IE 11 is not supported. For an optimal experience visit our site on another browser.

Study: Texas kids among the most overweight

Texas children are among the fattest in the nation, with black and Hispanic kids exhibiting the highest risk for being overweight, a study shows.
/ Source: The Associated Press

Texas children are among the fattest in the nation, with black and Hispanic kids at the highest risk for being overweight, a study shows.

Texas fourth-graders were overweight at a rate 46 percent higher than children of similar age nationally, said Deanna Hoelscher, principal investigator of study, conducted by the University of Texas School of Public Health.

“Parents do need to watch this in their kids,” she said. “What this means is being overweight is a health risk for kids. Parents need to look at that as something they need to take some measures to prevent.”

Researchers collected data from more than 6,000 students in 30 school districts and 132 schools throughout Texas from 1999 to 2001. Hoelscher said the study is one of the first to gather statewide data based on measured height and weight of elementary and secondary students.
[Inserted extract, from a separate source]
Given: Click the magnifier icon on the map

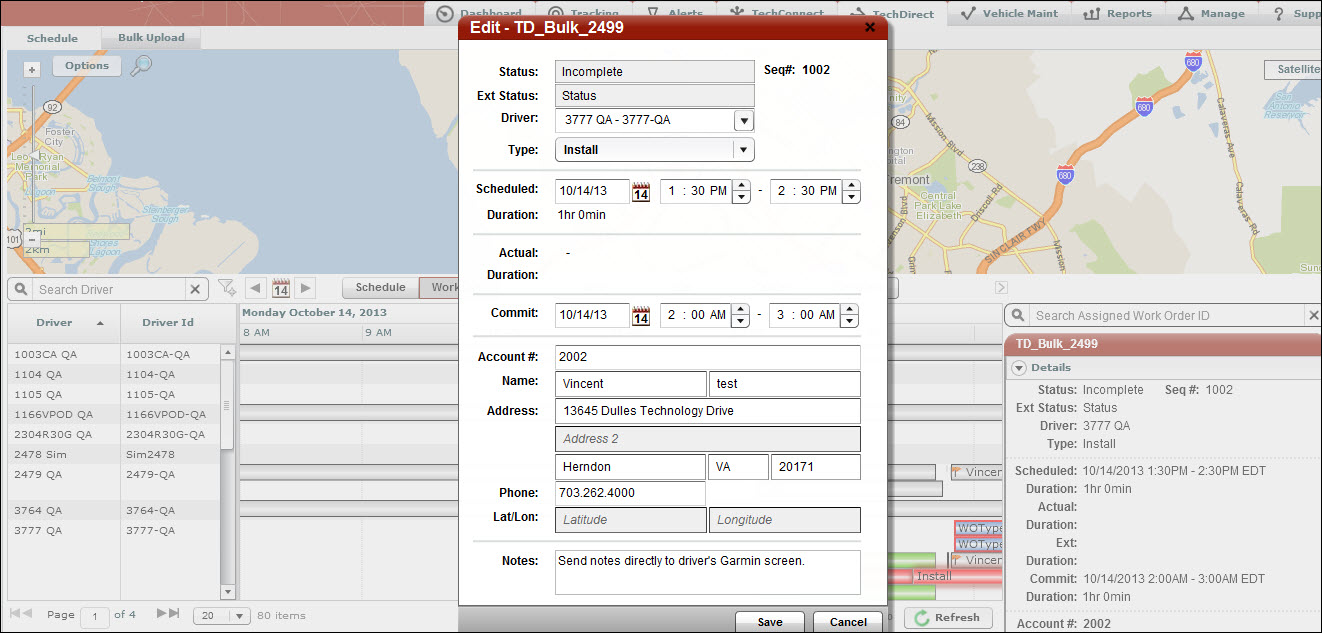Looking at the screenshot, I should (142, 65).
22 percent of fourth-graders overweight
The study considered fourth-graders overweight if they were 10 pounds heavier than the national average. Average for a fourth-grade girl who is 4 feet tall, for example, was 64 pounds. The margin for being overweight was 20 pounds for eighth-graders and 30 pounds for 11th-graders.

The study, to be published in next month’s American Journal of Public Health, found 22 percent of fourth-graders, 19 percent of eighth-graders and nearly 16 percent of 11th-graders were overweight. Data from the study’s first year was released Thursday.

Hoelscher said national figures aren’t broken up by specific school grades but the most recent ones show 15.3 percent of children ages 6 to 11 were overweight, while 15.5 percent of kids ages 12 to 19 were carrying extra pounds.

The federal government has set as a goal of having only 5 percent of school-aged children classified as overweight by 2010.

“We’re not close to that,” said Hoelscher, who is also director of the public health school’s human nutrition center.

Childhood obesity reaches 'epidemic proportions'
Marilyn Tanner, a clinical pediatric dietitian at the Washington University School of Medicine in St. Louis, said the number of overweight children across the country has increased tremendously in the last 15 years and they keep getting younger.

“Now it’s at epidemic proportions,” said Tanner, who also is a spokeswoman for the American Dietetic Association. “I’ve had 2-and 3-year-olds come in.”

The percentage of overweight students in Texas was much higher among minorities, Hoelscher said.

For Hispanic boys in all grade levels, Hispanic girls in fourth grade and black girls in the fourth and eighth grades, the percentage of overweight children ranged from 23 percent to nearly 33 percent.

Hoelscher said she has no definitive answers for why Texas children are more overweight.

Cultural differences in food choices, body image and exercise could be possible reasons why minority children have higher rates of being overweight, Tanner said.